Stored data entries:
○ ○ ○ ○ ○
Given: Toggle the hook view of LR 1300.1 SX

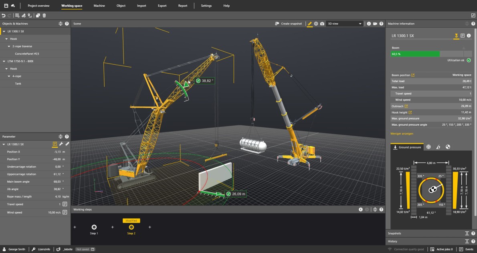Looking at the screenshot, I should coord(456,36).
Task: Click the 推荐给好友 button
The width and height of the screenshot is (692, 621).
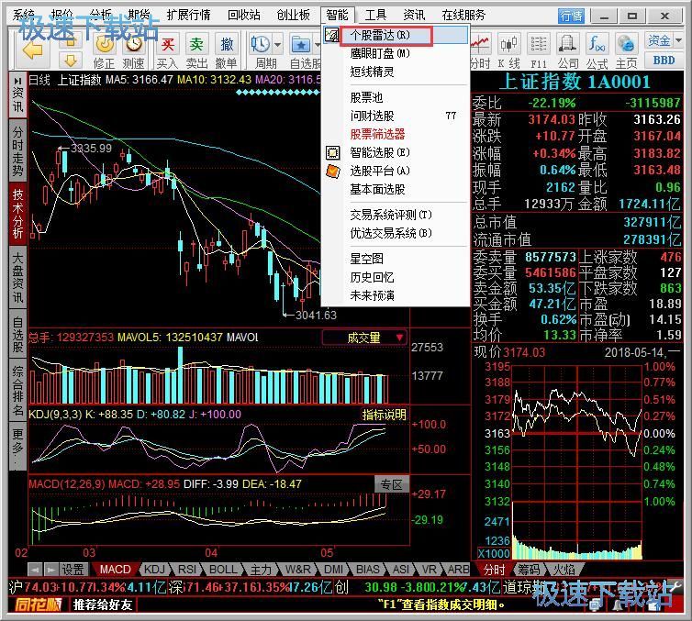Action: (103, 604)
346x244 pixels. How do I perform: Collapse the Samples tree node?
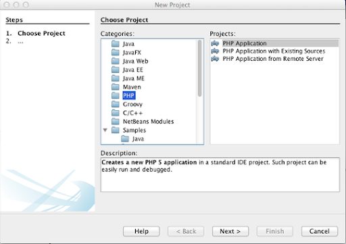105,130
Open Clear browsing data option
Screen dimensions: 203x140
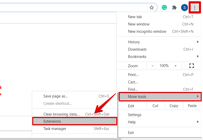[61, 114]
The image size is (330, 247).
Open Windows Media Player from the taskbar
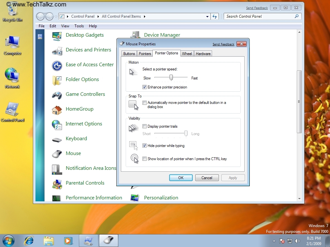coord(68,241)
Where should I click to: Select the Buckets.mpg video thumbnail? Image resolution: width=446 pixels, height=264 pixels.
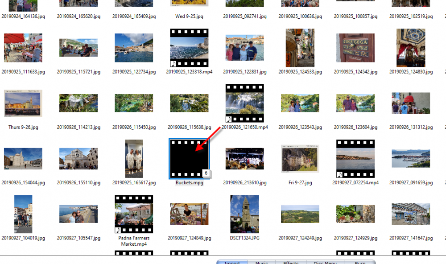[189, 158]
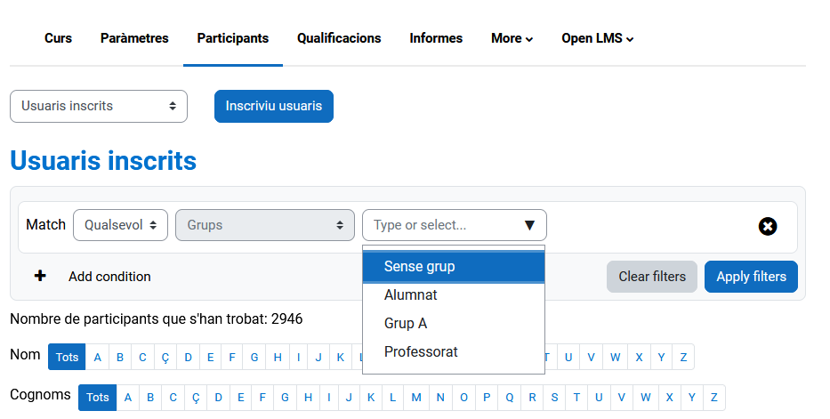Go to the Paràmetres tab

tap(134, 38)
○ ○ ○ ○ ○
[TASK PROMPT]:
I'd like every record above written out again exactly, without the pictures.

[PROBLEM SOLUTION]:
Given: Toggle the hook view of LR 1300.1 SX

Looking at the screenshot, I should coord(456,36).
Task: Click the 推荐给好友 button
The width and height of the screenshot is (692, 621).
Action: (103, 604)
346x244 pixels. How do I perform: Collapse the Samples tree node?
105,130
Open Clear browsing data option
Screen dimensions: 203x140
[61, 114]
The image size is (330, 247).
Open Windows Media Player from the taskbar
coord(68,241)
Where should I click to: Select the Buckets.mpg video thumbnail? Image resolution: width=446 pixels, height=264 pixels.
[189, 158]
Go to the Paràmetres tab

tap(134, 38)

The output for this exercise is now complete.